O fuzileiro da Marinha José Ciro Monteiro Junior é um dos coordenadores regionais que não tem nenhuma experiência com indígenas em seu currículo —diz, por exemplo, que “participou de várias incursões nas favelas do Rio de Janeiro no combate ao crime organizado” e também atuou no Haiti. Foi nomeado em abril de 2020 para a coordenação do Alto Purus (AC).
Dentre os que mencionam alguma experiência relacionada a questões indígenas, há alguns que citam atividades pontuais ou que pouco se assemelham à atuação da Funai. Osmar Gomes de Lima é capitão da reserva e afirma que trabalhou “nas áreas indígenas durante processos eleitorais”, no município de Tocantínia (TO) —ele é coordenador em Araguaia (TO) desde novembro de 2019.
Há também nomes ligados a políticos que foram ou são da base aliada de Bolsonaro.
Clotário de Paiva Gadelha Neto, por exemplo, fez carreira na cidade de João Pessoa (PB), onde é coordenador regional da Funai desde 2021. Antes, foi secretári0- adjunto na capital paraibana, trabalhou na Assembleia Legislativa do estado e também assessorou o ex-deputado Marcondes Gadelha (PSC), que apoiou Bolsonaro em 2018.
O senador Fernando Collor (PTB-AL), por sua vez, apoia o presidente na eleição deste ano. Foi do seu gabinete que saiu Márcio José Neri Donato, atual chefe da unidade Nordeste 1 e que antes já foi vereador em Porto Real do Colégio (AL).
Além de militares e ex-assessores, há servidores que fizeram carreira em outras áreas da sociedade civil distantes do indigenismo.
Hoje a unidade Ji-Paraná (RO) é chefiada provisoriamente por Roger Moreira, que é servidor da Funai desde fevereiro deste ano — entrou como chefe da divisão técnica e depois foi nomeado substituto da coordenação, já em maio.
Em seu currículo ele disse ter “disponibilidade para viagens” e que a área que desejava atuar era “aberta à negociação”. Na experiência profissional constam quase dez anos como consultor ou gerente de vendas em concessionárias de automóveis.

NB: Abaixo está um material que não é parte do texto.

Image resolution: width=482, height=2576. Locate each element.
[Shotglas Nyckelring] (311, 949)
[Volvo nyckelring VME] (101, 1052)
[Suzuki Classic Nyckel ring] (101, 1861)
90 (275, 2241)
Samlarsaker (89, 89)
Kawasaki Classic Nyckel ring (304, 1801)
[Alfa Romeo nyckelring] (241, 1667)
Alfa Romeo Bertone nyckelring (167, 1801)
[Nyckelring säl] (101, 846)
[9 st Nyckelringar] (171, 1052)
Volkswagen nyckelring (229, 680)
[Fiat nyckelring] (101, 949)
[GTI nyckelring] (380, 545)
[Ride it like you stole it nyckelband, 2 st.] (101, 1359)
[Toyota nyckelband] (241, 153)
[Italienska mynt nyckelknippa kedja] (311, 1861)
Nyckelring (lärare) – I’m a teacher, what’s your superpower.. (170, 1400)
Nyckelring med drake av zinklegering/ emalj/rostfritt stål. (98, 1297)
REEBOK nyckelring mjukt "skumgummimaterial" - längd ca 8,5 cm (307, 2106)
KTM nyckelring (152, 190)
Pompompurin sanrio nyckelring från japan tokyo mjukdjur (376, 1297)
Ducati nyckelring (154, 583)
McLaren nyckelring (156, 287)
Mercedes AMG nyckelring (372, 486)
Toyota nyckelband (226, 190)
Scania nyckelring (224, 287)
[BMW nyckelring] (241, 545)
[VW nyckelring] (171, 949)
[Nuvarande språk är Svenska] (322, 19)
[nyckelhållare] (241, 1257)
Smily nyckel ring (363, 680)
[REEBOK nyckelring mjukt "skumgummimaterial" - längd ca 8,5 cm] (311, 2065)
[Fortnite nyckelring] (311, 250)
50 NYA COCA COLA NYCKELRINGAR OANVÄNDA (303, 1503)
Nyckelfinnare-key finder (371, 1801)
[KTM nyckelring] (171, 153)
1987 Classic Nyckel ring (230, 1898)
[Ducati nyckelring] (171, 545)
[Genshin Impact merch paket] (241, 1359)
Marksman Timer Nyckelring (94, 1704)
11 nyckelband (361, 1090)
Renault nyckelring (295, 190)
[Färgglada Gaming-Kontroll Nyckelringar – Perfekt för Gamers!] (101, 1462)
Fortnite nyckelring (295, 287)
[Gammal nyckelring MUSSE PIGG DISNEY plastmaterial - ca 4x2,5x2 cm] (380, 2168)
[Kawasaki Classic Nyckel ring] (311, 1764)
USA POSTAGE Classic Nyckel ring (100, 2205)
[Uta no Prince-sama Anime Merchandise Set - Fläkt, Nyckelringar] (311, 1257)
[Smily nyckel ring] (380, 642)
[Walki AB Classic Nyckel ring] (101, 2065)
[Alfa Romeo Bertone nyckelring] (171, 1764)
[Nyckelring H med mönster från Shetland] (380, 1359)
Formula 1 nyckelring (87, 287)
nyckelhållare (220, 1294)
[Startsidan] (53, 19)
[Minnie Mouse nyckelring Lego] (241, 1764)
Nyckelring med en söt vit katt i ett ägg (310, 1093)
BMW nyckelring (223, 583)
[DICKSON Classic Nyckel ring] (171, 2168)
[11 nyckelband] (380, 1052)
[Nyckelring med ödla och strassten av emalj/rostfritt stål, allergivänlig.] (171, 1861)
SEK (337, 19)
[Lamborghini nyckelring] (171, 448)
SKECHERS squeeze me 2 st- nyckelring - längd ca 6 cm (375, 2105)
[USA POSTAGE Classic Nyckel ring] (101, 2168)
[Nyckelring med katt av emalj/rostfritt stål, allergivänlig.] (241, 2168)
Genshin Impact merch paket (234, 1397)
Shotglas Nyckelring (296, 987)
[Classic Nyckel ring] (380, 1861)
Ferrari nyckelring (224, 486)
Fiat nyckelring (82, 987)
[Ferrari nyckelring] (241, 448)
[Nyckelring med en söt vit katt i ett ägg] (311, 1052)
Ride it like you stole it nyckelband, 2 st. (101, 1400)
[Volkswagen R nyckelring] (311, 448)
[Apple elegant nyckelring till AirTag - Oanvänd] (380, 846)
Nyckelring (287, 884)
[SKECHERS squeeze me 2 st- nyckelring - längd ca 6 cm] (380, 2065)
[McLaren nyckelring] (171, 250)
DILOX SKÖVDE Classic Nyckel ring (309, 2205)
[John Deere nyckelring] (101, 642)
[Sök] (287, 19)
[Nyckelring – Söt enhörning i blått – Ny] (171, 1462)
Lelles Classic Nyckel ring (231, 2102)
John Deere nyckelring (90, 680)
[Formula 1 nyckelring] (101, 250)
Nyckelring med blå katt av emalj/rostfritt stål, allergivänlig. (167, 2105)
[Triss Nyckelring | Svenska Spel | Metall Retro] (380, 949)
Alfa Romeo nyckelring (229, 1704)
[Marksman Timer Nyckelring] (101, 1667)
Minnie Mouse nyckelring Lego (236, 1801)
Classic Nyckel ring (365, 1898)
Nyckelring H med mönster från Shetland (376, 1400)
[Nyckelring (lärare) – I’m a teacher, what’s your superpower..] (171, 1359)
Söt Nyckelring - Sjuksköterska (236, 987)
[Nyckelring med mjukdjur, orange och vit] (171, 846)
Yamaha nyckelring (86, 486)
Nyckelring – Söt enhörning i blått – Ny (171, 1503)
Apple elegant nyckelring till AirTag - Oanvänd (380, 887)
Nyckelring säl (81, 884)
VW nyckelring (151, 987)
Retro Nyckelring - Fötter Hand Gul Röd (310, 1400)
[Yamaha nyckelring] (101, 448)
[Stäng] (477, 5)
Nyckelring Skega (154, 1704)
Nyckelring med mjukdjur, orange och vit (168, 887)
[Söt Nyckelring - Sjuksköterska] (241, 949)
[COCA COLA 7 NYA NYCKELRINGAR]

A reportagem procurou individualmente cada servidor citado desde a sexta-feira (14), por meio do contato fornecido nos currículos, mas não houve resposta.
O único que respondeu foi Raimundo Pereira dos Santos. Coordenador regional de Kayapó Sul, no Pará , ele é ex-policial rodoviário com curso de sniper (atirador de elite).
Formado em comunicação social e com cursos nas áreas de comércio exterior e psicologia, ele atuou na área de inteligência da polícia e diz no currículo que “conduziu o cadastro” de indígenas Baniwa.
Procurado pela reportagem, ele explicou que sua atuação se deu em um “projeto de etno desenvolvimento para tirá-los do jugo da narcoguerrilha, bem como o atendimento pré-hospitalar”, e disse que também atuou para retirar garimpeiros do rio Traíra (AM).
No currículo, também diz ser capaz de “planejar, coordenar e executar ações de inteligência e contra inteligência empresarial” e estar “em condições de sociologicamente mudar opiniões antagônicas e políticas para os objetivos fins”. Com informações do Folhapress.